This discussion has been locked.
You can no longer post new replies to this discussion. If you have a question you can start a new discussion

New RMA unit in HA pair

We've just received an RMA replacement for a SG430 in a HA pair , everything I've read says just remove old unit , connect all interfaces and power on then HA will automatically resync both units etc.

Done that but new unit not being recognised /syncing and only showing eth0 as physically up , spoke to Sophos support who stipulate the new RMA unit needs HA configuring regardless ?

There is a difference in firmware , current unit 9.501 - RMA unit 9.610 , so guess we need to update current to match but do we then still need to configure new for HA or should it just re-sync as suggested ?

Any advise would be welcome.



This thread was automatically locked due to age.
Parents
  • Gents,

    I am curious about what happened, and gloriously - I am awaiting a new UTM to replace a dead one in an HA config so I can try and reproduce what I think happened here in a couple of days.  

    As GreggB said, it should be just plug it in and stand back and wait for it to work.   The only gotchas I know of are: 

    1. Different firmware version in the new box.  Must fix first. 
    2. Forgetting to delete the dead node from the running master.  Must remember next time.  
    3. Occasionally, database corruptions on the master cause the syncing of the new node for ever and ever and ever.  But this is so rare that I only check for this if the syncing never stops.  Then follow the process for fixing corrupt databases in an HA cluster.  Stop repctl on both.  Reset DB on both.   Start repctl on both.  

    I suspect what happened here was the dead node was not deleted from the running master.  BUT configuring the new box as a master will cause a different conversation that goes like this:

    • New Box: Hello I am a master (with no config or logs) submit to my will.  
    • Old Box:  I too am a master (with lots of config and logs we don't want to lose) submit to my will you scoundrel. 
    • Both:  Okay lets do the "who's uptime is the longest" check because the biggest is always better and wins..... 
    • Old Box:  Here is my enormous uptime. 
    • New Box: Dang nabbit, I am slave.   Please configure me, master. 
    • Old Box: I am quietly just going to forget about the dead none thing and replace it with this small-uptime upstart.
    • New Box: Syncing
    • You:  Phew that worked. 

    UPTIME is very very very important - because the master with the longest uptime wins.   Biggest is not always best.  Especially if you chop uptime to zero on the one you want to keep by rebooting it. 
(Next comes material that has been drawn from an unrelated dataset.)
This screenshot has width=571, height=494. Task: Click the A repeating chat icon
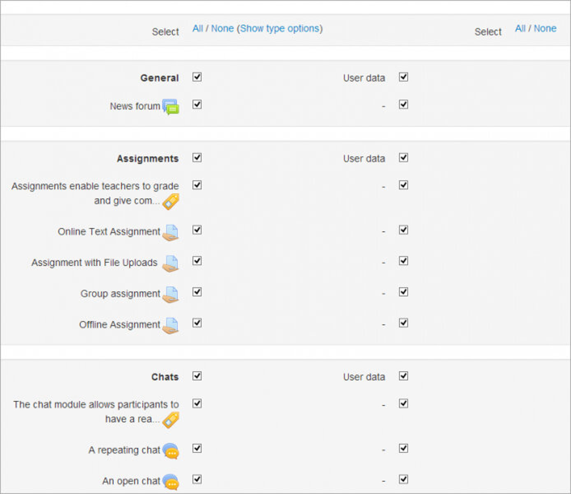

    So when I get the new box, I will (do all the other stuff but) 

    1. I will not delete the dead node. 
    2. I will connect the new box without configuring it.  This should fail because dead node is blocking adding it to the cluster.  
    3. Configure it as master. 
    4. Connect it a second time and see if this overrides the dead node block. 

    Will keep you posted.

    All the best, 

    Adrien. 

Reply
  • Gents,

    I am curious about what happened, and gloriously - I am awaiting a new UTM to replace a dead one in an HA config so I can try and reproduce what I think happened here in a couple of days.  

    As GreggB said, it should be just plug it in and stand back and wait for it to work.   The only gotchas I know of are: 

    1. Different firmware version in the new box.  Must fix first. 
    2. Forgetting to delete the dead node from the running master.  Must remember next time.  
    3. Occasionally, database corruptions on the master cause the syncing of the new node for ever and ever and ever.  But this is so rare that I only check for this if the syncing never stops.  Then follow the process for fixing corrupt databases in an HA cluster.  Stop repctl on both.  Reset DB on both.   Start repctl on both.  

    I suspect what happened here was the dead node was not deleted from the running master.  BUT configuring the new box as a master will cause a different conversation that goes like this:

    • New Box: Hello I am a master (with no config or logs) submit to my will.  
    • Old Box:  I too am a master (with lots of config and logs we don't want to lose) submit to my will you scoundrel. 
    • Both:  Okay lets do the "who's uptime is the longest" check because the biggest is always better and wins..... 
    • Old Box:  Here is my enormous uptime. 
    • New Box: Dang nabbit, I am slave.   Please configure me, master. 
    • Old Box: I am quietly just going to forget about the dead none thing and replace it with this small-uptime upstart.
    • New Box: Syncing
    • You:  Phew that worked. 

    UPTIME is very very very important - because the master with the longest uptime wins.   Biggest is not always best.  Especially if you chop uptime to zero on the one you want to keep by rebooting it. 

    So when I get the new box, I will (do all the other stuff but) 

    1. I will not delete the dead node. 
    2. I will connect the new box without configuring it.  This should fail because dead node is blocking adding it to the cluster.  
    3. Configure it as master. 
    4. Connect it a second time and see if this overrides the dead node block. 

    Will keep you posted.

    All the best, 

    Adrien. 

Children
  • Here's what I give my clients, Adrien.  Note that 3a implies that your malfunctioning UTM should be disconnected.

    1. If needed, do a quick, temporary install so that the new device can download Up2Dates.
    2. Apply the Up2Dates to the same version as the current unit, do a factory reset and shutdown.
    3. On the current UTM in use, on the 'Configuration' tab of 'High Availability':
       a. Disable and then enable Hot-Standby
       b. Select eth3 as the Sync NIC
       c. Configure it as Node_1
       d. Enter an encryption key (I've never found a need to remember it)
       e. Select 'Enable automatic configuration of new devices'
       f. I prefer to use 'Preferred Master: None' and 'Backup interface: Internal'
    4. Cable eth3 to eth3 on the new device.
    5. Cable all of the other NICs exactly as they are on the original UTM.
    6. Power up the new device and wait for the good news. 

     If you did try the approach you mentioned above, please let us know how it went.

    Cheers - Bob

     
    Sophos UTM Community Moderator
    Sophos Certified Architect - UTM
    Sophos Certified Engineer - XG
    Gold Solution Partner since 2005
    MediaSoft, Inc. USA